**Supplied material**
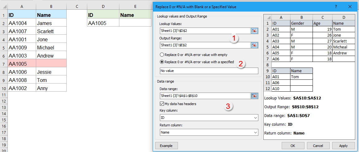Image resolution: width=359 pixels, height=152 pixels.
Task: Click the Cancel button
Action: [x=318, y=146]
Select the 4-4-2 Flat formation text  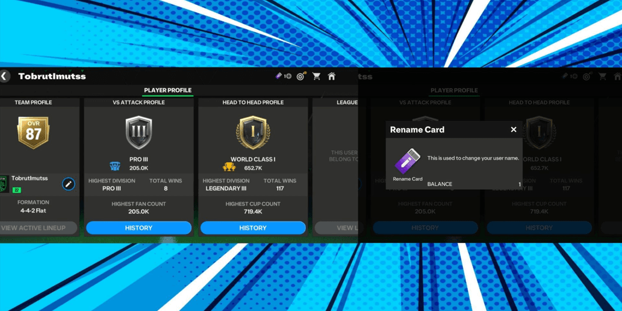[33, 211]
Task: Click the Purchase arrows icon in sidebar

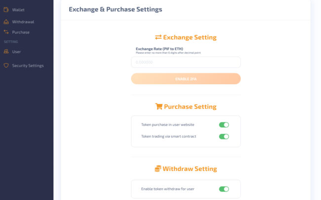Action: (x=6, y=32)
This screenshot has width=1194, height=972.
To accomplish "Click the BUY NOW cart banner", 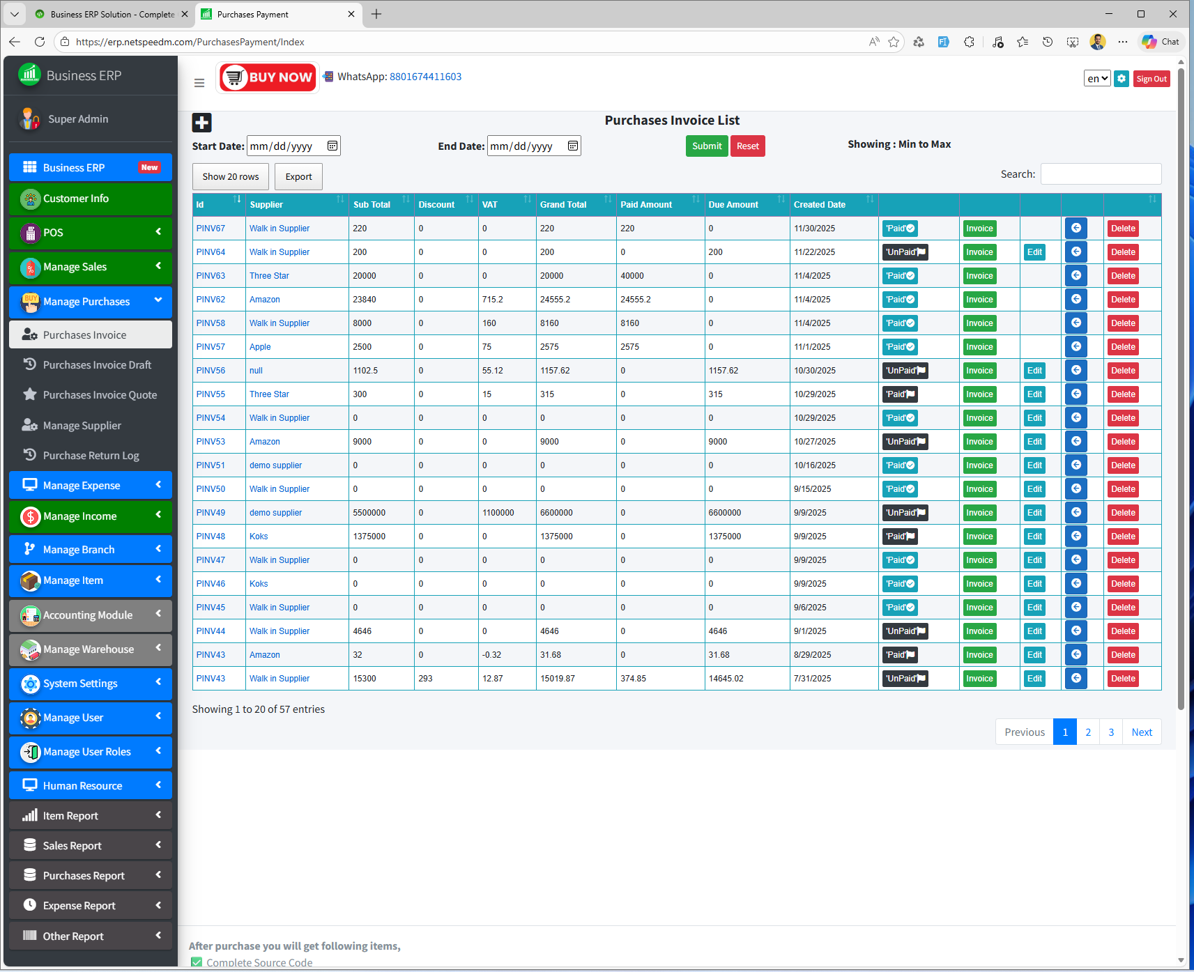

**What to do**
Write the lines from the line containing "This screenshot has width=1194, height=972." through the last line of the data out again exactly, and only those lines; pictures stay out.

**Result of the task**
This screenshot has width=1194, height=972.
To accomplish "Click the BUY NOW cart banner", 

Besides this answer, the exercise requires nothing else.